Stored items:
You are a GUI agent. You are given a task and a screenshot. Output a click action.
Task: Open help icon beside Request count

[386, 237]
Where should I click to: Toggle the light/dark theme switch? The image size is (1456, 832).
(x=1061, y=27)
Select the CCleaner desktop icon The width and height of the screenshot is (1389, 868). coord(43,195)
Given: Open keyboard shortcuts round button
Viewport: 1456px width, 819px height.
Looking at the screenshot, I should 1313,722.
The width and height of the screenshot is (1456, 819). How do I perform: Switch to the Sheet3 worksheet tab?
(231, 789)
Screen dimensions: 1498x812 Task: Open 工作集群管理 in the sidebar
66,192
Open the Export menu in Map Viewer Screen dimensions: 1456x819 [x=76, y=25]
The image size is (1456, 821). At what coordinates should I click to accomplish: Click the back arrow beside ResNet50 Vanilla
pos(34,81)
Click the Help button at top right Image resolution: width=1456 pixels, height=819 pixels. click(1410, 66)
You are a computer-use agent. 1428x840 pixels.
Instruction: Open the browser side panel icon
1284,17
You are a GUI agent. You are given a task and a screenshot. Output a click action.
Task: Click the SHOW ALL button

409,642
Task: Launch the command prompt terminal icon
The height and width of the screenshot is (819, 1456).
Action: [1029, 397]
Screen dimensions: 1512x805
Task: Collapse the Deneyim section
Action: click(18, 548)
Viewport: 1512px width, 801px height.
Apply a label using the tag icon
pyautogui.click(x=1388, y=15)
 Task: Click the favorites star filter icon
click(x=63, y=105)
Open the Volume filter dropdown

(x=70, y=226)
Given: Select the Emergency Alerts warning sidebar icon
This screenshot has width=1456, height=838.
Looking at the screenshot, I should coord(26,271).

-- About this exercise --
The data above should be output exactly, with each line intact.

-- Completed task --
You are a GUI agent. You are given a task and a screenshot. Output a click action.
Task: Open help icon beside Request count

[386, 237]
Where should I click to: Toggle the light/dark theme switch? The image size is (1456, 832).
(x=1061, y=27)
Select the CCleaner desktop icon The width and height of the screenshot is (1389, 868). coord(43,195)
Given: Open keyboard shortcuts round button
Viewport: 1456px width, 819px height.
Looking at the screenshot, I should 1313,722.
The width and height of the screenshot is (1456, 819). How do I perform: Switch to the Sheet3 worksheet tab?
(231, 789)
Screen dimensions: 1498x812 Task: Open 工作集群管理 in the sidebar
66,192
Open the Export menu in Map Viewer Screen dimensions: 1456x819 [x=76, y=25]
The image size is (1456, 821). At what coordinates should I click to accomplish: Click the back arrow beside ResNet50 Vanilla
pos(34,81)
Click the Help button at top right Image resolution: width=1456 pixels, height=819 pixels. click(1410, 66)
You are a computer-use agent. 1428x840 pixels.
Instruction: Open the browser side panel icon
1284,17
You are a GUI agent. You are given a task and a screenshot. Output a click action.
Task: Click the SHOW ALL button

409,642
Task: Launch the command prompt terminal icon
The height and width of the screenshot is (819, 1456).
Action: [1029, 397]
Screen dimensions: 1512x805
Task: Collapse the Deneyim section
Action: click(18, 548)
Viewport: 1512px width, 801px height.
Apply a label using the tag icon
pyautogui.click(x=1388, y=15)
 Task: Click the favorites star filter icon
click(x=63, y=105)
Open the Volume filter dropdown

(x=70, y=226)
Given: Select the Emergency Alerts warning sidebar icon
This screenshot has width=1456, height=838.
Looking at the screenshot, I should coord(26,271).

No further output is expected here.